Data gathered on 2016-05-27.

states$Name <- as.character(states$Name)
states$Code <- as.character(states$Code)

first <- TRUE
# loop languages and states
for(lang in languages){
    for(i in seq(1, nrow(states))){
        # get data for one state and one language
        lang_count <- dice_job_count(
            skill=lang, country="US", state=states[i,"Code"]
        )

        # create vectors
        write.table(
            data.frame(
                State.Name=states[i,"Name"],
                State.Code=states[i,"Code"],
                Language=lang,
                Count=lang_count
            ), "dice.csv", sep=",",
            row.names=FALSE, col.names=first, append=!first
        )

        first <- FALSE
    }
}

Load and Gather Data

df <- read.csv("dice.csv")
states_map <- map_data("state")
names(df) <- c("state", "code", "language", "Count")
df$state <- tolower(df$state)
maxes <- as.vector(tapply(df$Count, df$state, max))
df_grouped <- df[order(df$state),]
df_grouped$Max <- rep(maxes, each=length(levels(df$language)))
df_grouped <- df_grouped[df_grouped$Count != 0,]
df_grouped <- df_grouped[
    df_grouped$Count == df_grouped$Max,c("state","language")
]
names(df_grouped) <- c("state", "Language")
all_states <- levels(as.factor(df$state))
no_data_states <- all_states[!all_states %in% df_grouped$state]
df_grouped <- rbind(df_grouped, data.frame(
    state=no_data_states,
    Language=rep("No Data", length(no_data_states))
))

Plotting Functions

theme_plot <- function(g){
    g <- g + theme_bw() + theme(
        panel.grid=element_blank(),
        axis.text=element_blank(), axis.ticks=element_blank()
    ) + xlab("") + ylab("")
    g
}
map_plotter <- function(language, plot_row, plot_col){
    df_filter <- df[df$language == language,]

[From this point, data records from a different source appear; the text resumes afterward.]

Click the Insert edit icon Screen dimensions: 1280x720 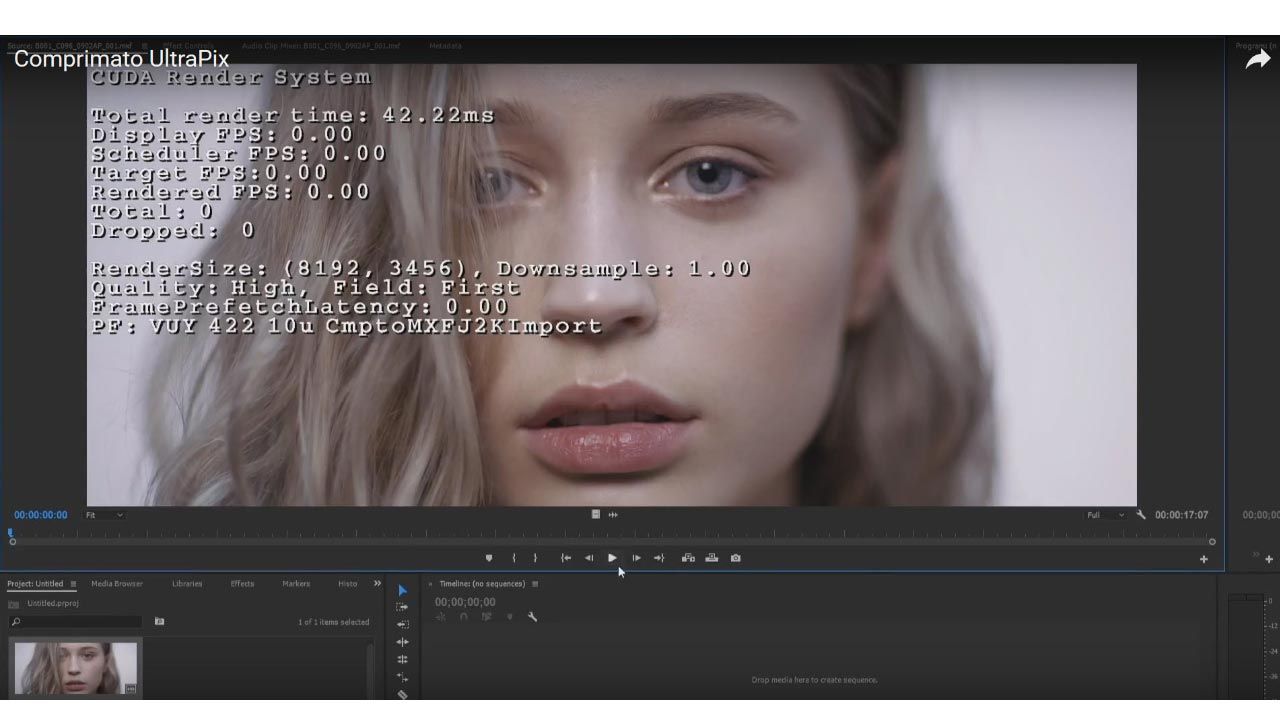click(688, 558)
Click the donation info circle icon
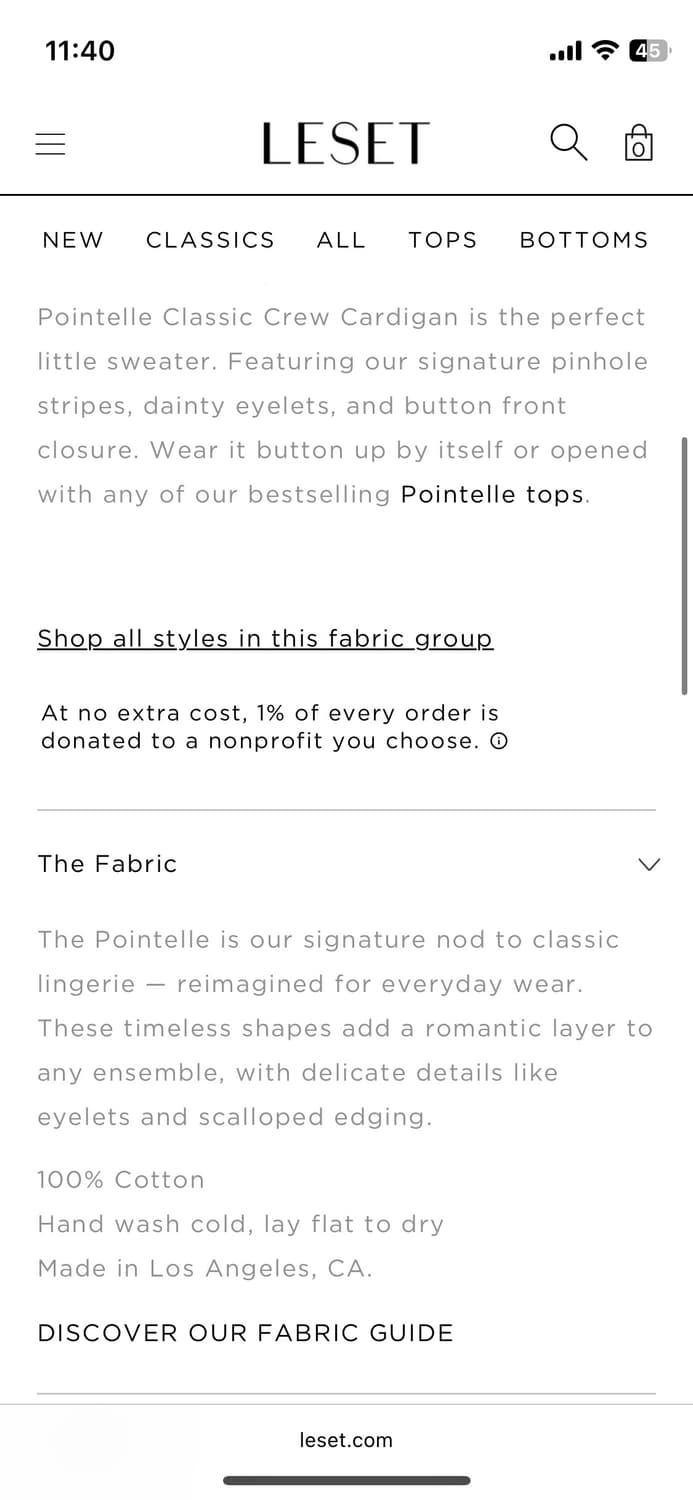Viewport: 693px width, 1500px height. [x=499, y=741]
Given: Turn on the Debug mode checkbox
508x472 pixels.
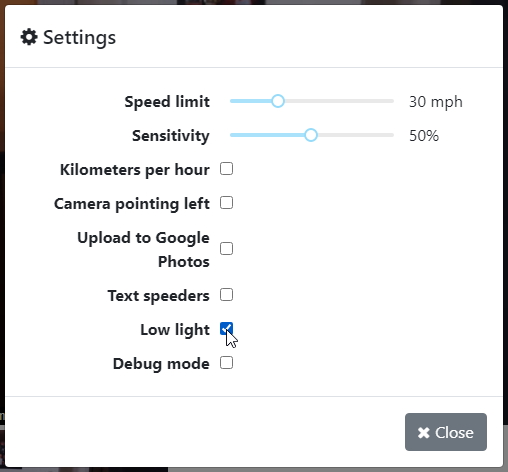Looking at the screenshot, I should (x=226, y=363).
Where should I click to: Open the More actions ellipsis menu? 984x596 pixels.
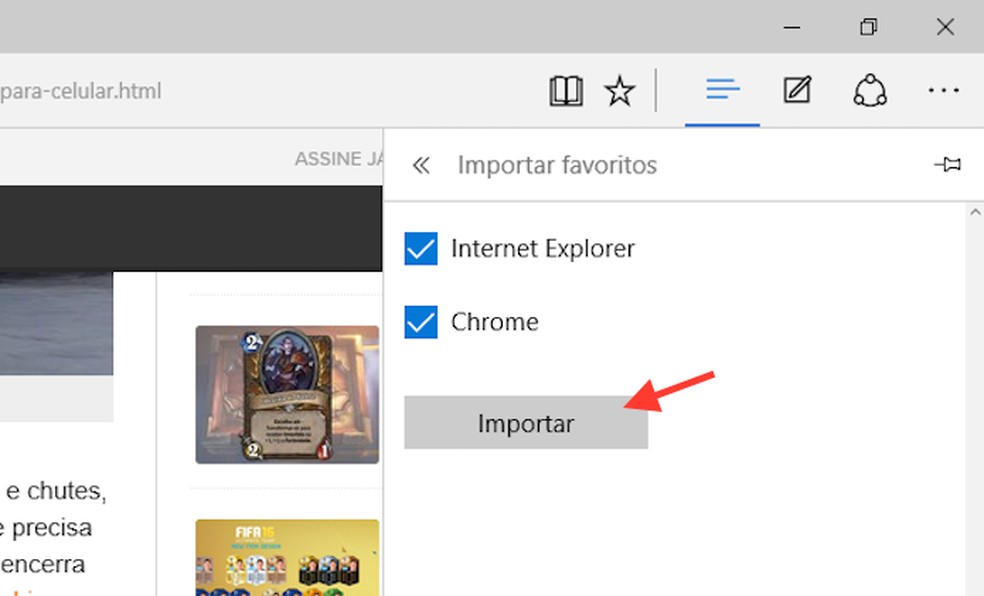tap(944, 90)
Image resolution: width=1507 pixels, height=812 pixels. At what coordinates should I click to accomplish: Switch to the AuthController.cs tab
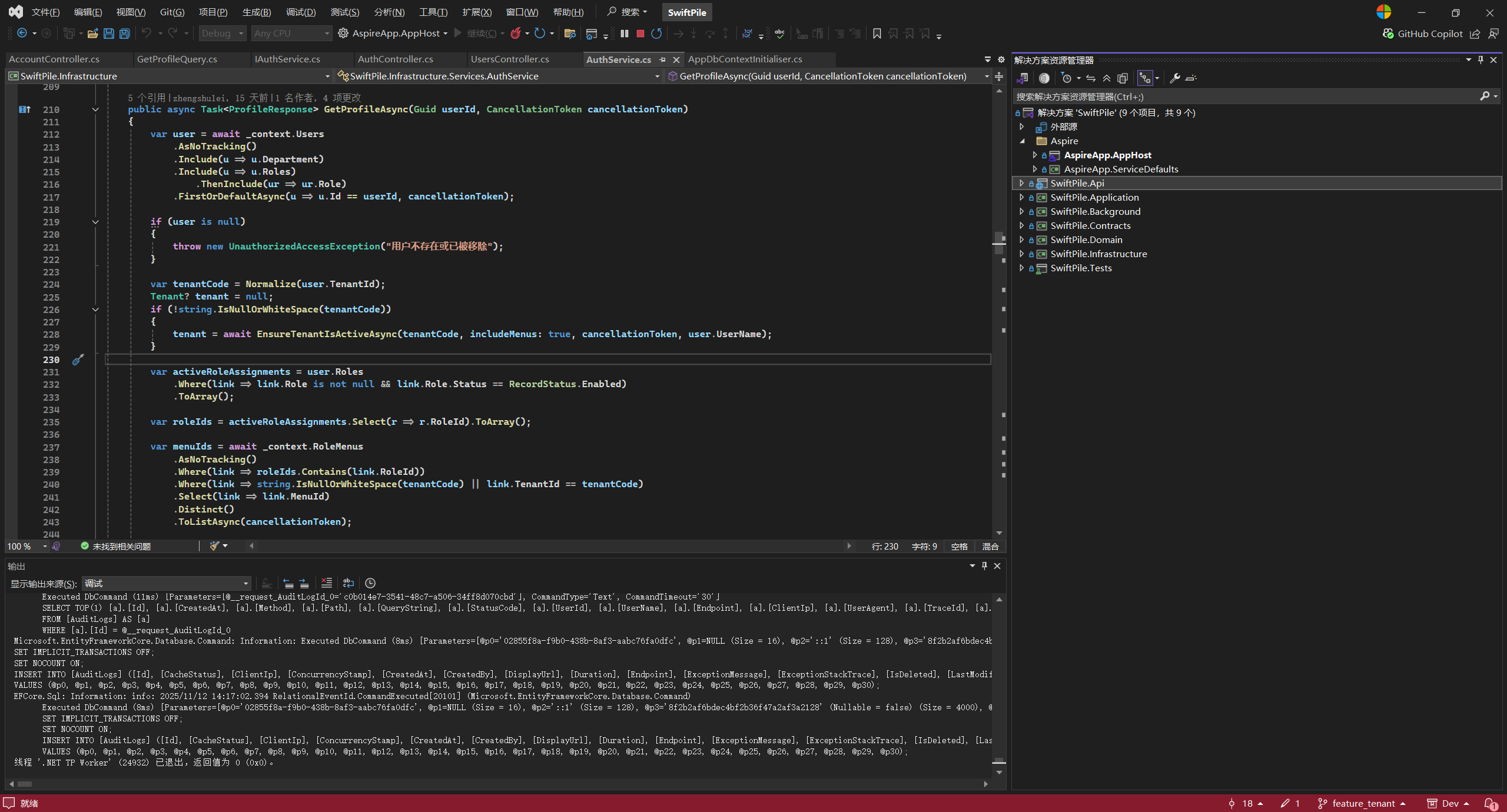(x=395, y=59)
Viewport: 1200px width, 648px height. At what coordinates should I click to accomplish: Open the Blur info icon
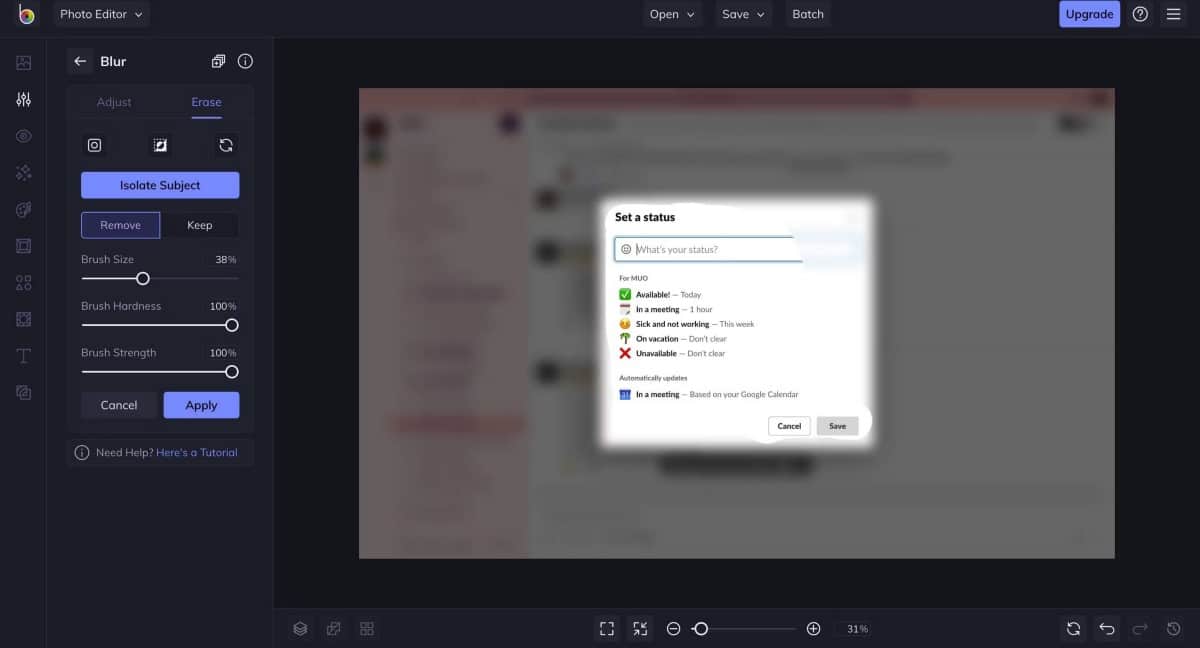click(245, 61)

    g <- ggplot(df_filter, aes(map_id=state))
    g <- g + geom_map(aes(fill=Count), map=states_map)
    g <- g + expand_limits(x=states_map$long, y=states_map$lat)
    g <- g + ggtitle(language)
    plot(theme_plot(g), vp=viewport(
        layout.pos.row=plot_row,
        layout.pos.col=plot_col
    ))
}

Plot All Languages

total_lang <- length(levels(df$language))
total_cols <- 2
total_rows <- total_lang/total_cols
grid.newpage()
pushViewport(viewport(layout=grid.layout(total_rows, total_cols)))
for(i in 1:total_lang){
    cur_row <- ceiling(i/total_cols)
    cur_col <- (i+1)%%2+1
    map_plotter(sort(levels(df$language))[i], cur_row, cur_col)
}

plot of chunk plot_multimap

Plot Overall Data

g <- ggplot(df_grouped, aes(map_id=state))
g <- g + geom_map(aes(fill=Language), color="black", map=states_map)
g <- g + expand_limits(x=states_map$long, y=states_map$lat)
theme_plot(g)

plot of chunk plot_overall

Results

Looking at the frequency graphs, a strong trend in programming jobs in California can be seen pretty clearly. Texas is also a strong consistent second place, and there seems to be a steady distribution of a decent amount of jobs all up the east coast. The northwest parts (east of Oregon/Washington) show very little job activity, which is to be expected since those states such as Idaho, Montana, and South/North Dakota have very lower populations in general due to the geography of the country.

That being said, this data seems to be highly biased towards California. This could be indicative of general IT jobs in the state due to Silicon Valley, but it could also be an indication that Dice itself is just one data source and perhaps they market heavier towards Silicon Valley.

The overall map shows that the prevailing programming job market is in Java.